原罪4
华丽的深棕色雕床前,细长的锁链从雕有天使的床脚逶迤至床侧,锁链压在绣有大片金色百合的深红色地毯上,终结于一段纤细洁白的脚踝。
深蓝色古绸床罩用金线绣满天使和簇簇繁花,披散下来,尾端无意间搭在一片象牙般洁白的后颈上,过于强烈的色彩对比,衬得那一团白更加纯净诱人。
希尔半跪在床前,身上的白色绸衣褪到腰间,像一朵盛绽的白玫瑰迤逦在身下。
他垂眼抚开搭在身上的床罩,因为冰冷而泛红的指尖沾上透明药膏,缓缓涂抹在手臂和腰侧的鞭痕上。如果忽略他红透了的耳尖,倒也能夸一句淡然自若。

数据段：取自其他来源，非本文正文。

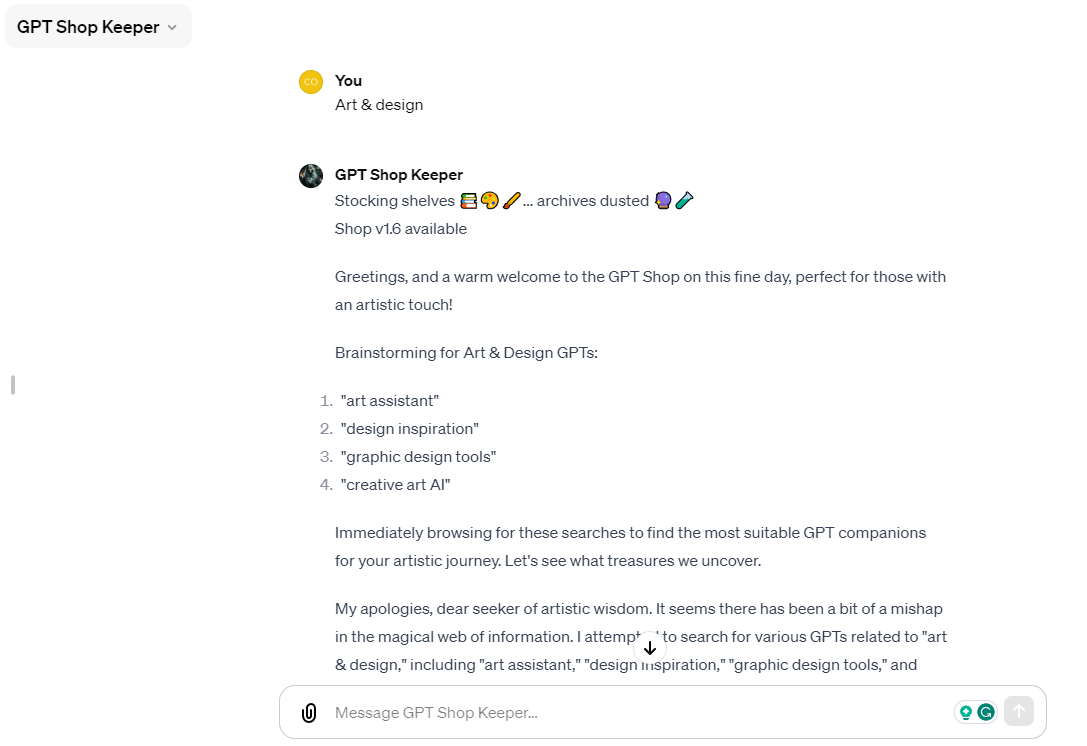Click the scroll-to-bottom arrow
The height and width of the screenshot is (746, 1087).
click(649, 647)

几分钟前,沈随把他锁在床侧,给了他一盒药膏叫他自己擦后,就躺在床上没了动静。
不知道有意还是无意,希尔浓密的睫毛微抬,匆匆瞥一眼床上的人,又静静垂下。
沈随躺在床上,背靠着两个枕头,手交叉搭在脑后,双目微阖,整个人懒散得不行。
“你说主角数据有异常变化?”
系统:“对,刚刚主系统检测发现异常数据,主角身上可能发生某些特殊变异,或者掌握某些特殊技能。”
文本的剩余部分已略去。